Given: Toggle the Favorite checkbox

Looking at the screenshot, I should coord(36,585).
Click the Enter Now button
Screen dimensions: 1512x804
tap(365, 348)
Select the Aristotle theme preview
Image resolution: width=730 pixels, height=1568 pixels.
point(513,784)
○ ○ ○
- _Work instructions_: Render everything from the line containing "Click the Enter Now button" down to the end of the records as a Markdown table with the columns Row and Record Line, numbering each row and leaving out blank lines.

- _Answer to the task_:
| Row | Record Line |
|---|---|
| 1 | Click the Enter Now button |
| 2 | Screen dimensions: 1512x804 |
| 3 | tap(365, 348) |
| 4 | Select the Aristotle theme preview |
| 5 | Image resolution: width=730 pixels, height=1568 pixels. |
| 6 | point(513,784) |